------ Information shown

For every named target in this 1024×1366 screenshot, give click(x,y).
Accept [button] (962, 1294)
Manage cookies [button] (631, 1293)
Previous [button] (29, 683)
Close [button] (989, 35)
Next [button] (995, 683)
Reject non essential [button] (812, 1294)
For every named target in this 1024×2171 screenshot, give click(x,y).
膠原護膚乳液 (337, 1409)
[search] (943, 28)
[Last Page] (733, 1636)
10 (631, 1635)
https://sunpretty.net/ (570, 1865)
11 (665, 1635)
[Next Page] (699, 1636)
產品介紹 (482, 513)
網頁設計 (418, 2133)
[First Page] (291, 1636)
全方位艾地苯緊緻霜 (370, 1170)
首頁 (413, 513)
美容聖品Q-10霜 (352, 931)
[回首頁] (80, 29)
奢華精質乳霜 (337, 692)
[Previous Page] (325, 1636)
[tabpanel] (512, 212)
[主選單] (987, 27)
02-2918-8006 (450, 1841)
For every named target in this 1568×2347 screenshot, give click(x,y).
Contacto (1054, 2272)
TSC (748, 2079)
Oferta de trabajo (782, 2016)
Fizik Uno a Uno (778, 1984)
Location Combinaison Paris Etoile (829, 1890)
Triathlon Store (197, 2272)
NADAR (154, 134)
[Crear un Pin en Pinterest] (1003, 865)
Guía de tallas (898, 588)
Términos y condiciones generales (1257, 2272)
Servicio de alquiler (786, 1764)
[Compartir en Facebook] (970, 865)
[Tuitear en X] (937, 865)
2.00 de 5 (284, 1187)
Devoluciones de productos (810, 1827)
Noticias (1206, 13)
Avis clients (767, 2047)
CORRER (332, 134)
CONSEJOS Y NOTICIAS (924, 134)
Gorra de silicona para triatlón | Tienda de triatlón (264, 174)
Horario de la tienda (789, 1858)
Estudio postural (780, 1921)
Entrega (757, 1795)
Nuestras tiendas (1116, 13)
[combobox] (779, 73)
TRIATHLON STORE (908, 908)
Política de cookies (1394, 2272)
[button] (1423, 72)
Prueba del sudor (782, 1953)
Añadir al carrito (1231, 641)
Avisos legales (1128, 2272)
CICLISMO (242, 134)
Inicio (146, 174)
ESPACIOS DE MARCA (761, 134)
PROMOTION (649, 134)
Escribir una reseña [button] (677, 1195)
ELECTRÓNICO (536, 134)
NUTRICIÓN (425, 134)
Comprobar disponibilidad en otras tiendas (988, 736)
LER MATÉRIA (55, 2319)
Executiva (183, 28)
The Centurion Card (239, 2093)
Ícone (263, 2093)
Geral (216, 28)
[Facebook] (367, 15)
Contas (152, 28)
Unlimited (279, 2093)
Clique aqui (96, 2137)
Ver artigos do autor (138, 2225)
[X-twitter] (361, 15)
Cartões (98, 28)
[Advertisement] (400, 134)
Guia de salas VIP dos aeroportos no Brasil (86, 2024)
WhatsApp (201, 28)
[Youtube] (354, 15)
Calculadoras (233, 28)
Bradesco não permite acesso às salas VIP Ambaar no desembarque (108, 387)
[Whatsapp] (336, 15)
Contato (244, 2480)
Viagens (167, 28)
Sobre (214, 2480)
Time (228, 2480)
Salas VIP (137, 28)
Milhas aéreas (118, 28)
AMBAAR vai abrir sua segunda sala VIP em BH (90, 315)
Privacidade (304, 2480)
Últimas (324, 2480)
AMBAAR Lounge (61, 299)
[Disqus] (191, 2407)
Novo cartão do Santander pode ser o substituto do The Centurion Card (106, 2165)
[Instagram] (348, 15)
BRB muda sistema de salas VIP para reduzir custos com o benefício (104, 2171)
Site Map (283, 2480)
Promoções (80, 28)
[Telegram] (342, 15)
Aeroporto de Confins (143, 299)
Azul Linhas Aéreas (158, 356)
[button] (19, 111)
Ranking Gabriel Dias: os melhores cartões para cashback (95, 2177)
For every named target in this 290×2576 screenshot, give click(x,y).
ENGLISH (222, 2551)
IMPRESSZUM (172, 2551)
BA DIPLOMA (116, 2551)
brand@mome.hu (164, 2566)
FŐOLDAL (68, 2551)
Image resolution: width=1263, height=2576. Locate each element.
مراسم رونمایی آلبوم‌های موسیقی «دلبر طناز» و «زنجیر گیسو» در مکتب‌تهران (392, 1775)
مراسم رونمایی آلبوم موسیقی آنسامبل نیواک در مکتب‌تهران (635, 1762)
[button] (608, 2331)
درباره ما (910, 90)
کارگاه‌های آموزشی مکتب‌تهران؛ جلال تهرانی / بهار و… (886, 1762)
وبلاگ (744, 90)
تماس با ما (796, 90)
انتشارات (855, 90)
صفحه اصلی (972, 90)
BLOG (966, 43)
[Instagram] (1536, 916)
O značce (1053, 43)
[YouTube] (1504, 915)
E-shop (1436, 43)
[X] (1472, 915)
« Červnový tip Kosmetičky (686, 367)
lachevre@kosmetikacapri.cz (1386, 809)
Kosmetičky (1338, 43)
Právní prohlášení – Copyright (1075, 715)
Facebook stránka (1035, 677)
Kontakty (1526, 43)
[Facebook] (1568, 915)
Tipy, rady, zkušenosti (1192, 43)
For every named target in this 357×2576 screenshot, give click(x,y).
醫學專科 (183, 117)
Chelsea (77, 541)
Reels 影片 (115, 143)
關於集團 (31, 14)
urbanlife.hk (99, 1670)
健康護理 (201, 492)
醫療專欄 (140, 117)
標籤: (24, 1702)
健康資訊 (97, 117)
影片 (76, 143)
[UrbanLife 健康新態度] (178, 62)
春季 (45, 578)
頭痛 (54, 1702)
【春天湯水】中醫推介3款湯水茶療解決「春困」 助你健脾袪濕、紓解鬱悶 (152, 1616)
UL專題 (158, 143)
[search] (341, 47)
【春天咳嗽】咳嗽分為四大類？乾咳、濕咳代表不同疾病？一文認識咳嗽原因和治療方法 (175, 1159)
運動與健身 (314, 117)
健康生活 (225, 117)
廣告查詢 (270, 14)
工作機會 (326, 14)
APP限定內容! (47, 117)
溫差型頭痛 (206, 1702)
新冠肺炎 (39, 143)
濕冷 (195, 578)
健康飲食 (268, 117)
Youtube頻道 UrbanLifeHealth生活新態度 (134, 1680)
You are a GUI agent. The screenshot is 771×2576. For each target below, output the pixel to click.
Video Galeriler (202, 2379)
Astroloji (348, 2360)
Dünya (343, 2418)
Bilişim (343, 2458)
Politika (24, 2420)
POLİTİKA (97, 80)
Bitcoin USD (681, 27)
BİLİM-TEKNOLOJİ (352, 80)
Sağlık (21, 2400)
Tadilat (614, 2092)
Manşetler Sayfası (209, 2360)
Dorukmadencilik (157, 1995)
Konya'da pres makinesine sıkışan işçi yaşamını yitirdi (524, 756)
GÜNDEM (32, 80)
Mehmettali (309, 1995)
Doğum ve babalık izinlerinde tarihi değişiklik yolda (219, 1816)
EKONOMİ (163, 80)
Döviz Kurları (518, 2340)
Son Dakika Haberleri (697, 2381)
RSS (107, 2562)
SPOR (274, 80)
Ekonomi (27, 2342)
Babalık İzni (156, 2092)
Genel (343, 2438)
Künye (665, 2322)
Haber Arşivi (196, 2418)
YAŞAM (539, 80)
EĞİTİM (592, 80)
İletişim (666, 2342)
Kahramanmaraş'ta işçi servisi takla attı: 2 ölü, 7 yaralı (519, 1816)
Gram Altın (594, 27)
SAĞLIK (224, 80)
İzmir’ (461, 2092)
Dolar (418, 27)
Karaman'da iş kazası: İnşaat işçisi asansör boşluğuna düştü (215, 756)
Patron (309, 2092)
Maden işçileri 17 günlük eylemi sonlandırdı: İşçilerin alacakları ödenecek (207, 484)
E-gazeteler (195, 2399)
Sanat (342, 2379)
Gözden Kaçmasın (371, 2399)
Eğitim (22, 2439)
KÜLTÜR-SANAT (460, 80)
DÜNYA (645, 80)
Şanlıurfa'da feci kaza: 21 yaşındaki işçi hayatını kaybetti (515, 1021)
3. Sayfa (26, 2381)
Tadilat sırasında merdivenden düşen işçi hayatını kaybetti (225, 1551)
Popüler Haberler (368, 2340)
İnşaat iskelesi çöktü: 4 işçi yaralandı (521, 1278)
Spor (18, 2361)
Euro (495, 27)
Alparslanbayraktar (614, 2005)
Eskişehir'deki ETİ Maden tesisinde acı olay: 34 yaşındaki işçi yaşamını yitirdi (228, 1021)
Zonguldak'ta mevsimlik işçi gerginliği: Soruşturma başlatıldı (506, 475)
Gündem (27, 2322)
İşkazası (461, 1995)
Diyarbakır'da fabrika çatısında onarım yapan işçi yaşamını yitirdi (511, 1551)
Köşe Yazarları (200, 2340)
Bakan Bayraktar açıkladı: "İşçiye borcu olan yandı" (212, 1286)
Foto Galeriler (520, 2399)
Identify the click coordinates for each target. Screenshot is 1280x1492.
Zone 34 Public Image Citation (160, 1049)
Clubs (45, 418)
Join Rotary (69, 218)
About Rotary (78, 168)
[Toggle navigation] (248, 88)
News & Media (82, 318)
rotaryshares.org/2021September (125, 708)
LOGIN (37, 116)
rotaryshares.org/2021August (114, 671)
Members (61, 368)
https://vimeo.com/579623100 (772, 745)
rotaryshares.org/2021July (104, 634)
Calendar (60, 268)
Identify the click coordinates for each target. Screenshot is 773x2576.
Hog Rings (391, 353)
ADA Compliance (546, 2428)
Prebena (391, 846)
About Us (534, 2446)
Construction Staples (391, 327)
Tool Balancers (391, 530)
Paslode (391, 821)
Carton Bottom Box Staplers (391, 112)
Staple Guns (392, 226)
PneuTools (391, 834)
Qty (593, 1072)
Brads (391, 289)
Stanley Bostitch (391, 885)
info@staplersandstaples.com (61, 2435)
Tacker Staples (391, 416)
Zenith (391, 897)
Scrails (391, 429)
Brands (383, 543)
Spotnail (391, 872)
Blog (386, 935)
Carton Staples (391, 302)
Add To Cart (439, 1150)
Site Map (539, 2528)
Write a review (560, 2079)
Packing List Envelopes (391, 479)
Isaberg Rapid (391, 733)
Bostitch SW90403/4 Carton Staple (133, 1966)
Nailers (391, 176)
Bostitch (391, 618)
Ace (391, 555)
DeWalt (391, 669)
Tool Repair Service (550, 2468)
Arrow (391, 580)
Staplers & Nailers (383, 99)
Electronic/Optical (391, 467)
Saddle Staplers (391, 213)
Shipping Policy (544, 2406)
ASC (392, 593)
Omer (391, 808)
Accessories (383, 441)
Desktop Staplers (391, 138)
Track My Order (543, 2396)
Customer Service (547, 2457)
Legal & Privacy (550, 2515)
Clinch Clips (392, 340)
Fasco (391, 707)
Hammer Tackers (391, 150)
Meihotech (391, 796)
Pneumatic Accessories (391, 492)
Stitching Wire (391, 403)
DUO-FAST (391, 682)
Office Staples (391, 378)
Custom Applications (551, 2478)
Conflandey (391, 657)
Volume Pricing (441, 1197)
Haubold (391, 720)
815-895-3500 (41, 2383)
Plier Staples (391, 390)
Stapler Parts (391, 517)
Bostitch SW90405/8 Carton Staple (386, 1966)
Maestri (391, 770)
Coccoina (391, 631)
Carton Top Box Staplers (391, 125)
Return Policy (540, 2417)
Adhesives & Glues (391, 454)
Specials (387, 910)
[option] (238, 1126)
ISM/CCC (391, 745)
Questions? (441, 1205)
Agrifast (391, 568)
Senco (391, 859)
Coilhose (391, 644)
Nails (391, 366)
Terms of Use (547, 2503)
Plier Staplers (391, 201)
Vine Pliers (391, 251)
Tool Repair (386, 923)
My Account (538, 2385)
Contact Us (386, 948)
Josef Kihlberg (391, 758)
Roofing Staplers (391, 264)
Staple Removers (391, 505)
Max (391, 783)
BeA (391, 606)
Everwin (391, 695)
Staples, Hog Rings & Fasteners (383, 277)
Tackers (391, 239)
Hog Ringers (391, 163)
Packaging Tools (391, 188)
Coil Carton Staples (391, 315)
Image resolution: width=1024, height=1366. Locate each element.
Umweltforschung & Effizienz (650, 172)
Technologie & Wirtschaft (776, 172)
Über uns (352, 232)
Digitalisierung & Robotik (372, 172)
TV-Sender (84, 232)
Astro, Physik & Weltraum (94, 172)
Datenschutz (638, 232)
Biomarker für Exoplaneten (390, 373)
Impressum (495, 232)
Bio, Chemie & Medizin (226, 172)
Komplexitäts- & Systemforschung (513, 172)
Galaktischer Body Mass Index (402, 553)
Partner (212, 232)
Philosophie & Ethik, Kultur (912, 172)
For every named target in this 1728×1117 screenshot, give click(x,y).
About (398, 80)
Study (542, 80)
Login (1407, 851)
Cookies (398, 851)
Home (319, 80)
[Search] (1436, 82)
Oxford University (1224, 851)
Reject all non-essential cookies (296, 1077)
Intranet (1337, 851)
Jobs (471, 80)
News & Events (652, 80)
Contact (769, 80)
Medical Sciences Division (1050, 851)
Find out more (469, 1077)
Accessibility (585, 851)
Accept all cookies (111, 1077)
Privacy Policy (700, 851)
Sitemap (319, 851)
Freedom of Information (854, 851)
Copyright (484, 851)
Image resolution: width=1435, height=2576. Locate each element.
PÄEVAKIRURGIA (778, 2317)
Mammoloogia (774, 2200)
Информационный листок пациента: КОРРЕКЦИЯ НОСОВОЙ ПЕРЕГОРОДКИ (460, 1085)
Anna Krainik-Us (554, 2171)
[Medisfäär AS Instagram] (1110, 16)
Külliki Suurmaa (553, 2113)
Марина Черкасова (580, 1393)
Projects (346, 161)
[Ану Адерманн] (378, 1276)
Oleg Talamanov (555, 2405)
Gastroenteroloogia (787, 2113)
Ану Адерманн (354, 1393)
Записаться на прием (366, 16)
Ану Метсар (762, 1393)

------------

Prompt » The first line of the entries above and every line after it, up to and including the line with "Reject non essential [button] (812, 1294)", should be set down exactly.

Finished exercise »
For every named target in this 1024×1366 screenshot, give click(x,y).
Accept [button] (962, 1294)
Manage cookies [button] (631, 1293)
Previous [button] (29, 683)
Close [button] (989, 35)
Next [button] (995, 683)
Reject non essential [button] (812, 1294)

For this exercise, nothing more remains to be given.